Chart of the Day: Struggling telcos turn to cost-cutting to boost earnings
StarHub profits are poised to grow at a CAGR of 7% from 2018-2020.
Telcos are steadily turning to aggressive cost-cutting strategies in an effort to boost struggling bottomlines brought about by the looming market entry of mobile operator TPG, according to DBS Group Research.
StarHub's profits are forecasted to grow the slowest CAGR growth of 4% from 2018-2020, analyst Sachin Mittal said in a research note. A separate report by UOB Kay Hian notes that the telco's aggressive operational efficiency programme is expected to generate $210m in savings over the next few years that could prop up its weakening businesses.

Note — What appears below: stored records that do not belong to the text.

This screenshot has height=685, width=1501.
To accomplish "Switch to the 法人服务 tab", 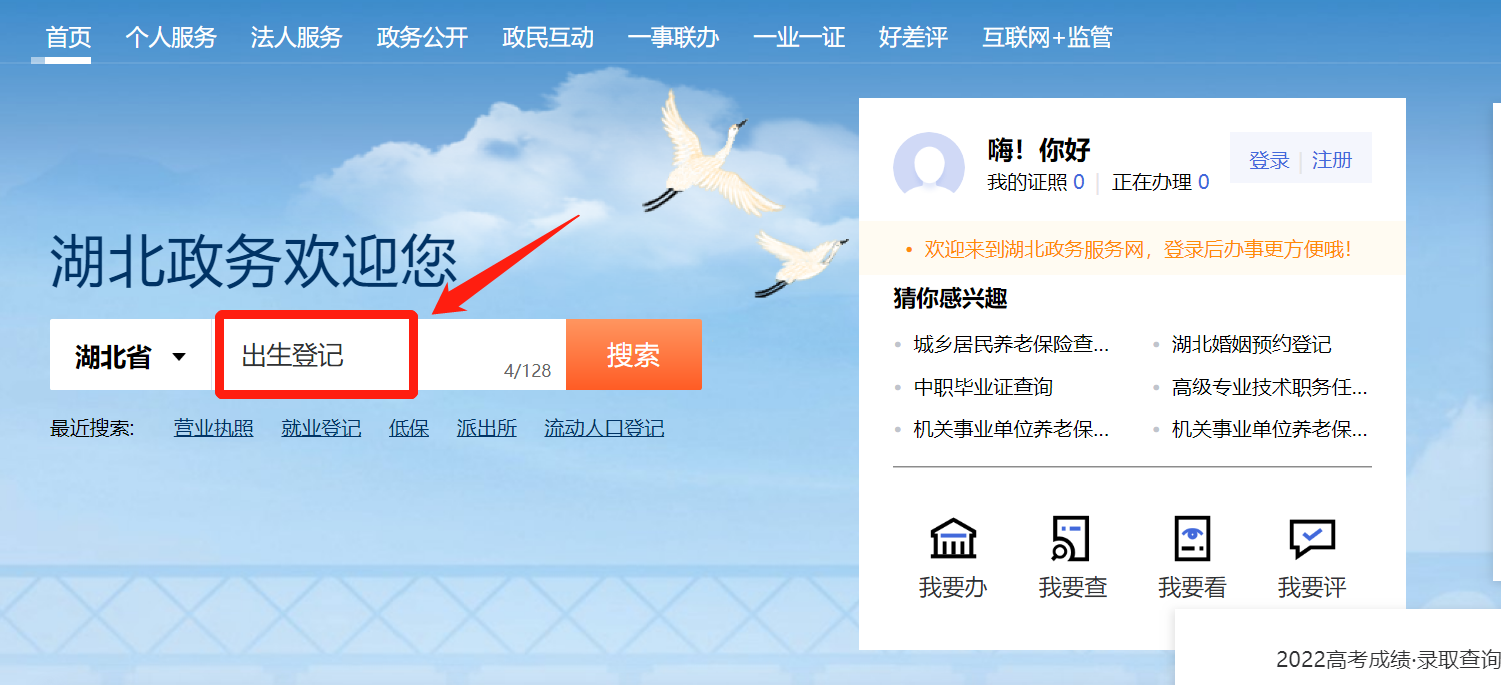I will click(x=297, y=38).
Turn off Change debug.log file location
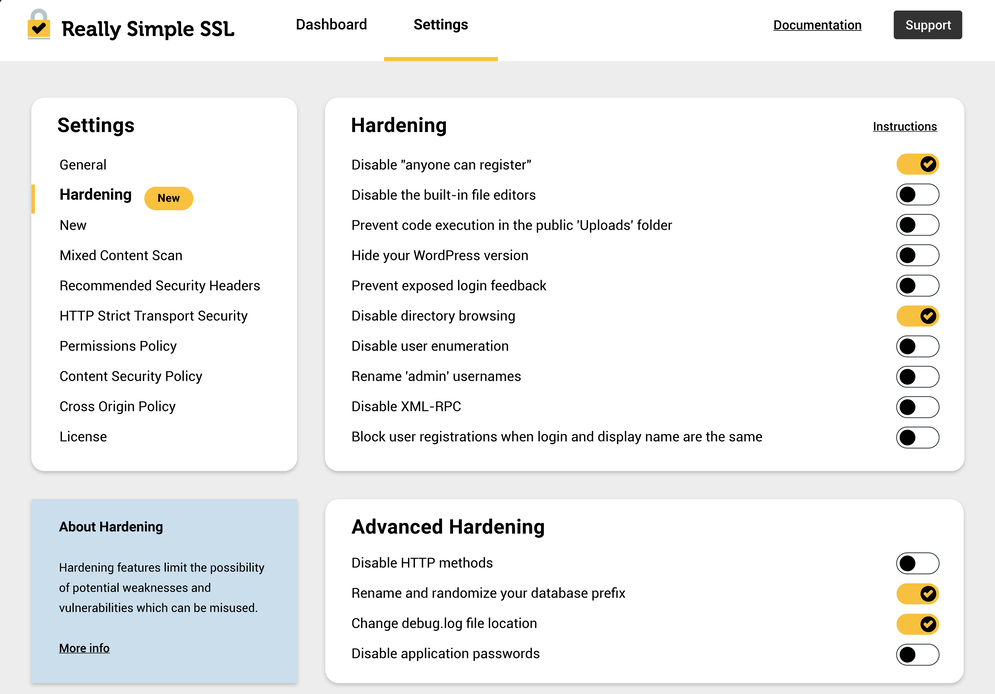This screenshot has height=694, width=995. (x=917, y=624)
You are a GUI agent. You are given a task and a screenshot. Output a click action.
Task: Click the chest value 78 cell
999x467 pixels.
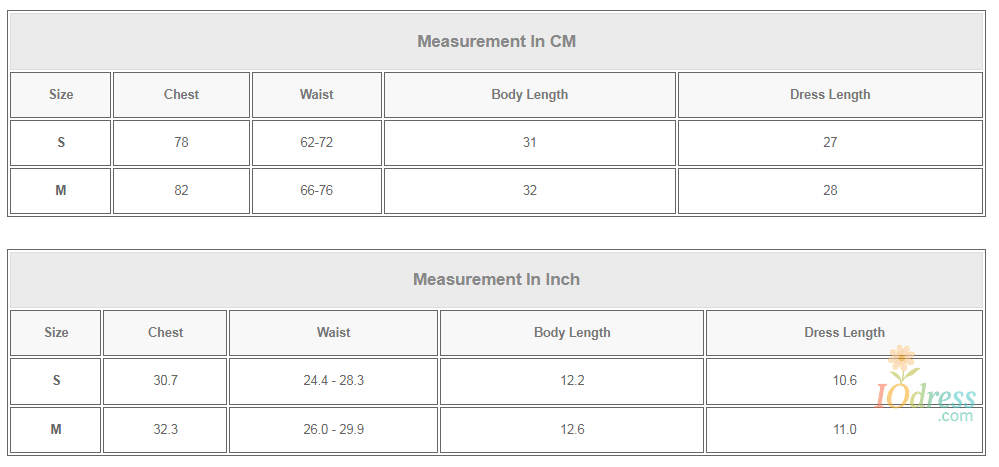coord(181,143)
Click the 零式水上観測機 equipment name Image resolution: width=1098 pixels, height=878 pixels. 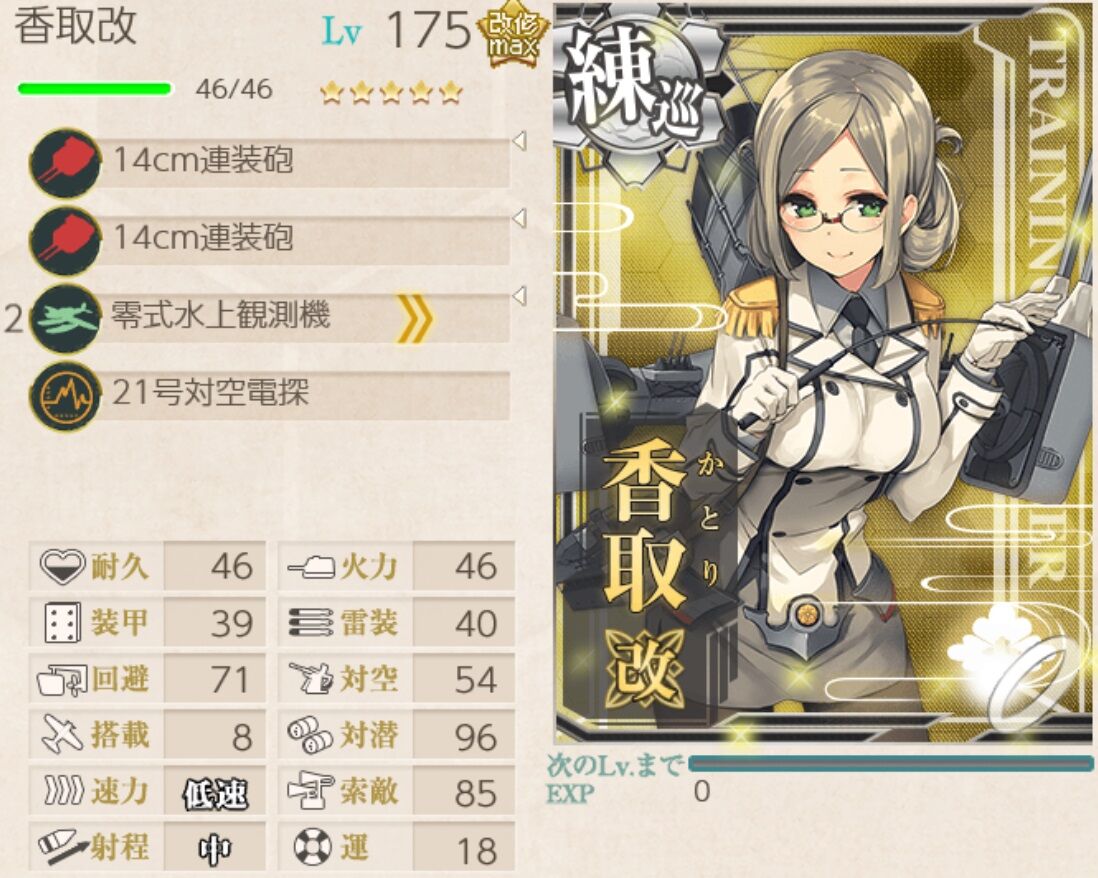click(x=221, y=315)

Also read: See how TPG's entry could impact incumbents' mobile service revenue
The savings would largely be generated from streamlining StarHub’s organisational structure to make it leaner and more agile as StarHub aims to trim its workforce by 12% and the one-off restructuring costs are said to be at $25m.
Singtel earnings are poised to expand at a faster pace with a CAGR of 7%.
Also read: Singtel will weak unless ICT segment recovers
Similarly, NetLink NBN Trust earnings are expected to book the largest CAGR of 16% from 2018-2020 given the continued importance of NBAP connections. "Netlink (NLT) is our top pick in the sector and is attractive for its 6.6% yield. We argue that NLT should trade at a tighter spread than S-REITs and is likely to benefit from front-loading of revenue from StarHub’s accelerated fibre migration," added Mittal.
Netlink is expected to weather the entry of the fourth mobile operator as TPG Telecom actually relies on NetLink's N NBAP connections for backhaul transmissions, added UOBKH. TPG is expected to require NBAP connections for 3,000 base stations over the next three years, a demand that is poised to grow with the advent of 5G.